The relationship between favorable HMO selection and market penetration has been the subject of limited empirical study. Call and colleagues (1999) found that favorable HMO selection existed at low market penetration, but declined significantly as both HMO market share and the change in HMO market share increased from 1993 to 1994. The authors estimated that the degree of favorable HMO selection decreased by about 46 percent with an increase from 0 to 50 percent market penetration, but that selection still persisted in attenuated form at the highest level of market penetration observed (52 percent). A second analysis of these data by the same investigators did not find a relationship between favorable HMO selection and penetration using postenrollment mortality as the indicator of selection (Maciejewski et al. 2001).

Understanding Study Findings on Favorable HMO Selection

While most studies have concluded that favorable HMO selection persists in Medicare, study findings regarding the exact nature and magnitude of the selection bias have varied in part due to the sensitivity of results to several key choices in the design of studies.

Choice of Health Status Measure

The strength of favorable HMO selection depends on the choice of selectivity indicators. Studies of favorable HMO selection have employed four measures of differences in the underlying health status of the HMO and FFS populations: health services utilization immediately prior to HMO enrollment, postenrollment mortality, sociodemographic variables thought to be associated with health services use, and various self-reported health status measures.

Each measure has shortcomings. Studies using self-reported health status as an indicator of selection bias are limited by the measurement error inherent in most self-reporting instruments. However, many aspects of health status are objectively measurable, and perceived health status may be just as important in explaining propensity to consume health care services as a person's true health status. A second potential problem with self-reported health status is the possibility that general health status in a geographic area might be correlated with HMO market penetration. A third, and potentially more serious, issue is whether health status self-reports are sufficiently predictive of which beneficiaries will have high health expenditures. The policy problem of favorable HMO selection pertains to the relative propensity of HMO enrollees to utilize health services. Beneficiaries' utilization forms a highly skewed distribution. But self-reported health status measures, which often are not highly skewed, may not identify high-users with a high degree of sensitivity. Consequently, the use of such measures may lead to false-negative findings concerning favorable HMO selection.

In contrast, pre-enrollment utilization (controlling for the AAPCC) offers a measure of favorable selection that is calibrated to the local market area, accounting for correlations between market characteristics and health care utilization. Yet differences in pre-enrollment utilization as the measure of biased selection are also problematic because much of individuals' health services use is due to acute, transitory health events.

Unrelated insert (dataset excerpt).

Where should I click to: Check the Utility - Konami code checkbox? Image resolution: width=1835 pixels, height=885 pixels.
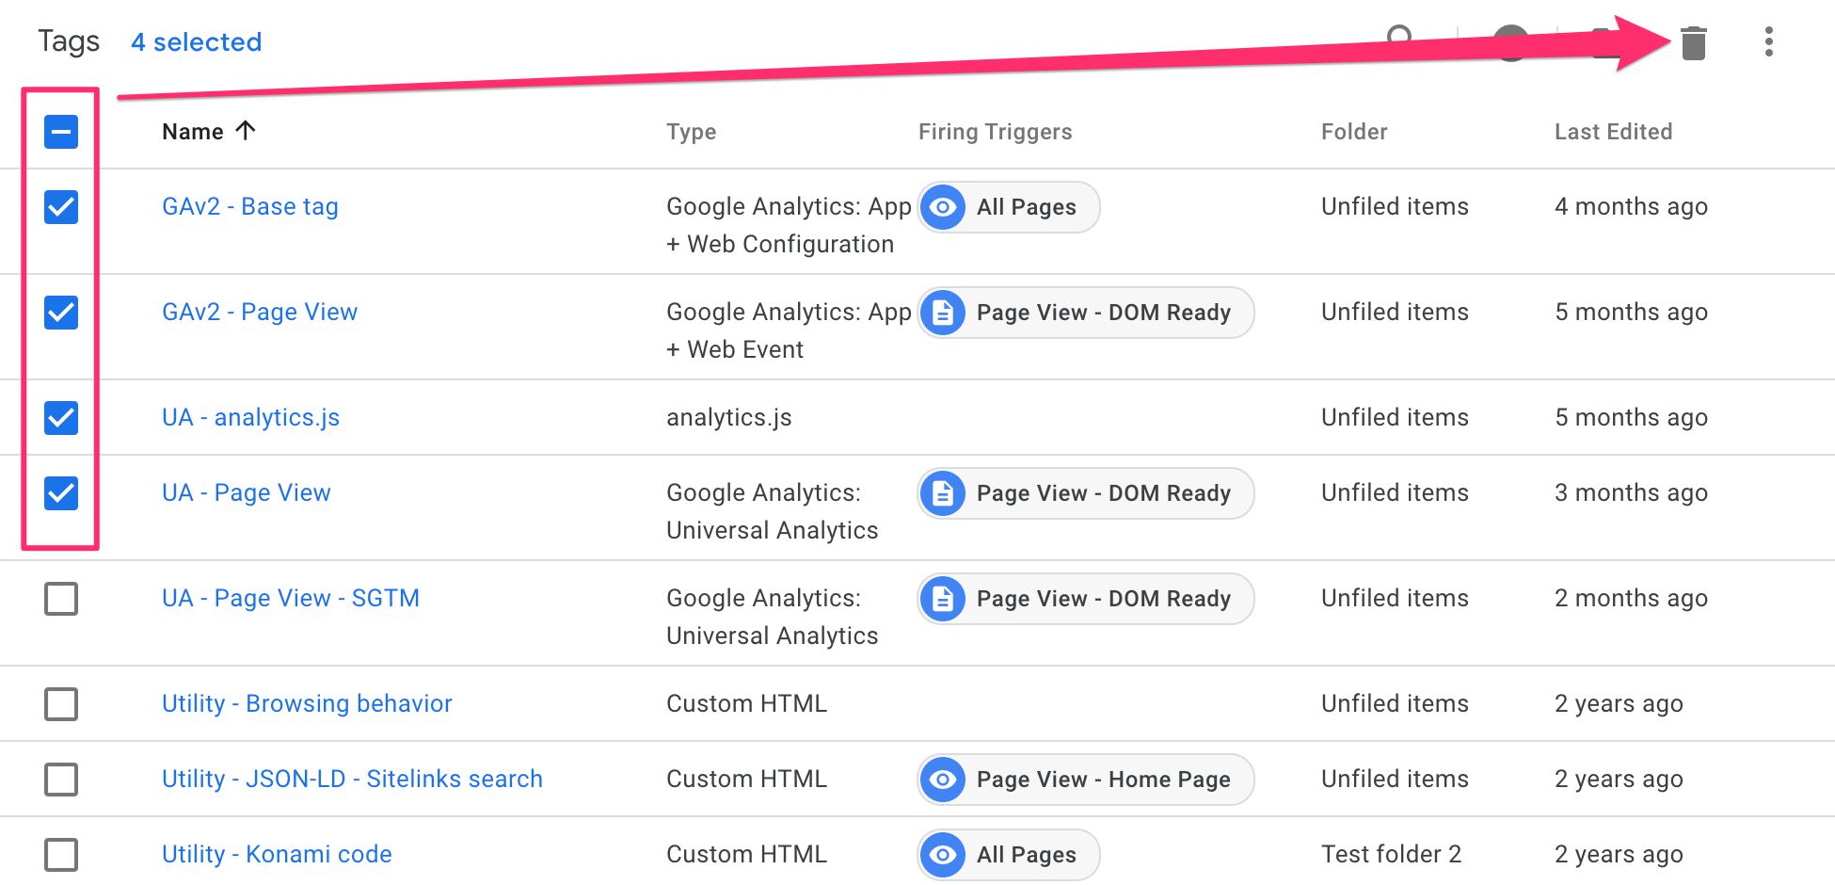pos(61,855)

This transitory part of health care expenditures leads to two problems. First, the point of using pre-enrollment utilization (measured by either expenditures or services used) is to control for the permanent component of health—meaning, the component that is exogenous to the health plan and relates to chronic disease or disability. The fact that utilization varies widely from year to year because of the transitory component means that prior use may not be sufficiently predictive of future use (Welch 1985a). Second, if people make enrollment decisions based in part on the transitory portion of health expenditures, especially if they consider only one year's prior utilization, then there may be a problem of regression to the mean, in which people with artificially low expenditures will enroll in HMOs in the next period. This point is explored in greater depth shortly. An additional problem with using pre-enrollment utilization is that such analyses necessarily exclude people who die.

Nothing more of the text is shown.